> [Challenge a]:
Convert the records, from the line containing "Given: Click the G206 ground point marker" up to and including the line containing "Action: click(241, 430)", into a numbered list with blank lines dropped and the pictures omitted.
Start of Text excerpt
Past and present walks hand in hand in "The Rotters' Club" -- such as in life. Our present is the result of the mistakes we made in the past. And the novels' characters -- as anyone -- have committed a lot of mistakes -- even though most of them are in their teens. As soon as we are born we start to make wrong choices.

Placed in the `70s, Coe uses Britain politics are the background for the story of Ben Trotter (a.k.a. Bent Rotter) and his friends. This is the period when the kids discover love, sex and above all that life is hard. In this fashion, the writer paints a paint a multicultural and multilayered portray of living in England in a troubled time, when IRA was bombing places and strikes were taking place all over the country.

Coe also exploits the kids' parents' lives exposing that not only youngsters are liable to commit idiotic mistakes. As a result he writes some of the funniest and saddest moments in the novel. Betrayal, failure and frustration seem to be the main cause of domestic problems.
End of Text excerpt
> [Challenge b]:
Transcribe the passage on "The Rotters' Club" from "Placed in the" up to and including "over the country.".
Start of Data excerpts
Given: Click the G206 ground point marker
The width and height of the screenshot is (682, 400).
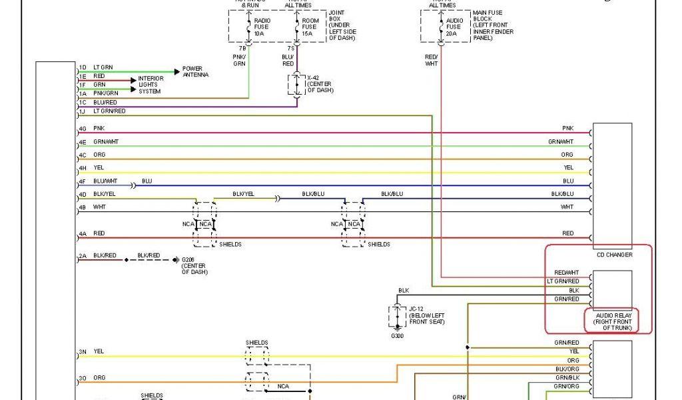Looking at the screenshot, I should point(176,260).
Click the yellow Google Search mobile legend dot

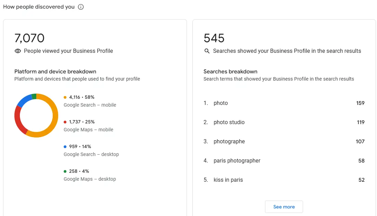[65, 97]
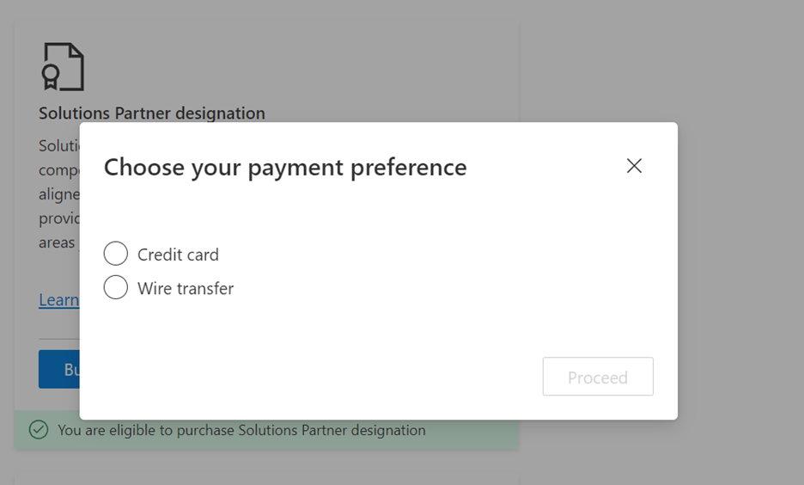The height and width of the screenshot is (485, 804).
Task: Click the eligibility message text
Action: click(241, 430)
End of Data excerpts
Start of Data excerpts
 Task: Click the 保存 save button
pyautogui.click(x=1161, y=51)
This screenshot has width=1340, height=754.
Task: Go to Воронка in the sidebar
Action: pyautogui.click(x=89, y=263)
End of Data excerpts
> [Worked solution a]:
1. Given: Click the G206 ground point marker
2. The width and height of the screenshot is (682, 400).
3. Looking at the screenshot, I should point(176,260).
4. Click the yellow Google Search mobile legend dot
5. [65, 97]
6. The height and width of the screenshot is (485, 804).
7. Task: Click the eligibility message text
8. Action: click(241, 430)

> [Worked solution b]:
Placed in the `70s, Coe uses Britain politics are the background for the story of Ben Trotter (a.k.a. Bent Rotter) and his friends. This is the period when the kids discover love, sex and above all that life is hard. In this fashion, the writer paints a paint a multicultural and multilayered portray of living in England in a troubled time, when IRA was bombing places and strikes were taking place all over the country.